**DIRECTION**
Return every line of the material below word for word, with nothing changed, added, or left out.

········

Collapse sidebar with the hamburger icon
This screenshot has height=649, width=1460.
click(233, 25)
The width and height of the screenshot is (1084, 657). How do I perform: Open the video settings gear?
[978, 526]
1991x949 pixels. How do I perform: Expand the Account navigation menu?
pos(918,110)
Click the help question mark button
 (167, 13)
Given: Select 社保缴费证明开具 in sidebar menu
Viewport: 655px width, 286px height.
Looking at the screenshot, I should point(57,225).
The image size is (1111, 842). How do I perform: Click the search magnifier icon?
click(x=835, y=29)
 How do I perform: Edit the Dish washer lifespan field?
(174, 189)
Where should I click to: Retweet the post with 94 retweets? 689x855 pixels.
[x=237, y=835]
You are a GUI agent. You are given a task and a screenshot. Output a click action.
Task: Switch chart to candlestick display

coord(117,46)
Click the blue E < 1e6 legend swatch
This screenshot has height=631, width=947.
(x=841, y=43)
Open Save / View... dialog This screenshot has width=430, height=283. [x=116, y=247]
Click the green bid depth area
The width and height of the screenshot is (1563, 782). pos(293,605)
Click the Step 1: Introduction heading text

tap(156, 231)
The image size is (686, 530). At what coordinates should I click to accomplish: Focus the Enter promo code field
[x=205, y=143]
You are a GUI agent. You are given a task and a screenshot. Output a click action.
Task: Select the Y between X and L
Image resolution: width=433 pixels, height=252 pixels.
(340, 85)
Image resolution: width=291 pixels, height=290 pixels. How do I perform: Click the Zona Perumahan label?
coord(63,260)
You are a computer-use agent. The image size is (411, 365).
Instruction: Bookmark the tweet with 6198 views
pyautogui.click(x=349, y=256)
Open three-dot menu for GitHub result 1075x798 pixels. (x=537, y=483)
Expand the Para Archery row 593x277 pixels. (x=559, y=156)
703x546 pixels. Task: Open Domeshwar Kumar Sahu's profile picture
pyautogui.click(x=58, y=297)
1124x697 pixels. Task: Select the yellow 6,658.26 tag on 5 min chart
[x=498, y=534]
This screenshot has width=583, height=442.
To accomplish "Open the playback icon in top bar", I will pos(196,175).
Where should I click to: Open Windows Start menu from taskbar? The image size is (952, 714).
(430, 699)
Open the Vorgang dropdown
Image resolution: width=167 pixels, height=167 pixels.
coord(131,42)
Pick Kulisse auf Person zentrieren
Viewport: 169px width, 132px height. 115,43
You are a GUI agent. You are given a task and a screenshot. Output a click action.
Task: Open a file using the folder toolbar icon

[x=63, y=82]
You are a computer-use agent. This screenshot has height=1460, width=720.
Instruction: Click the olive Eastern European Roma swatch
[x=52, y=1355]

········

**ANSWER TO THIS PROBLEM**
Collapse sidebar with the hamburger icon
This screenshot has height=649, width=1460.
click(233, 25)
The width and height of the screenshot is (1084, 657). How do I perform: Open the video settings gear?
[978, 526]
1991x949 pixels. How do I perform: Expand the Account navigation menu?
pos(918,110)
Click the help question mark button
 (167, 13)
Given: Select 社保缴费证明开具 in sidebar menu
Viewport: 655px width, 286px height.
Looking at the screenshot, I should point(57,225).
The image size is (1111, 842). How do I perform: Click the search magnifier icon?
click(x=835, y=29)
 How do I perform: Edit the Dish washer lifespan field?
(174, 189)
Where should I click to: Retweet the post with 94 retweets? 689x855 pixels.
[x=237, y=835]
You are a GUI agent. You are given a task and a screenshot. Output a click action.
Task: Switch chart to candlestick display

coord(117,46)
Click the blue E < 1e6 legend swatch
This screenshot has height=631, width=947.
(x=841, y=43)
Open Save / View... dialog This screenshot has width=430, height=283. [x=116, y=247]
Click the green bid depth area
The width and height of the screenshot is (1563, 782). pos(293,605)
Click the Step 1: Introduction heading text

tap(156, 231)
The image size is (686, 530). At what coordinates should I click to accomplish: Focus the Enter promo code field
[x=205, y=143]
You are a GUI agent. You are given a task and a screenshot. Output a click action.
Task: Select the Y between X and L
Image resolution: width=433 pixels, height=252 pixels.
(340, 85)
Image resolution: width=291 pixels, height=290 pixels. How do I perform: Click the Zona Perumahan label?
coord(63,260)
You are a computer-use agent. The image size is (411, 365).
Instruction: Bookmark the tweet with 6198 views
pyautogui.click(x=349, y=256)
Open three-dot menu for GitHub result 1075x798 pixels. (x=537, y=483)
Expand the Para Archery row 593x277 pixels. (x=559, y=156)
703x546 pixels. Task: Open Domeshwar Kumar Sahu's profile picture
pyautogui.click(x=58, y=297)
1124x697 pixels. Task: Select the yellow 6,658.26 tag on 5 min chart
[x=498, y=534]
This screenshot has width=583, height=442.
To accomplish "Open the playback icon in top bar", I will pos(196,175).
Where should I click to: Open Windows Start menu from taskbar? The image size is (952, 714).
(430, 699)
Open the Vorgang dropdown
Image resolution: width=167 pixels, height=167 pixels.
coord(131,42)
Pick Kulisse auf Person zentrieren
Viewport: 169px width, 132px height. 115,43
You are a GUI agent. You are given a task and a screenshot. Output a click action.
Task: Open a file using the folder toolbar icon

[x=63, y=82]
You are a computer-use agent. This screenshot has height=1460, width=720.
Instruction: Click the olive Eastern European Roma swatch
[x=52, y=1355]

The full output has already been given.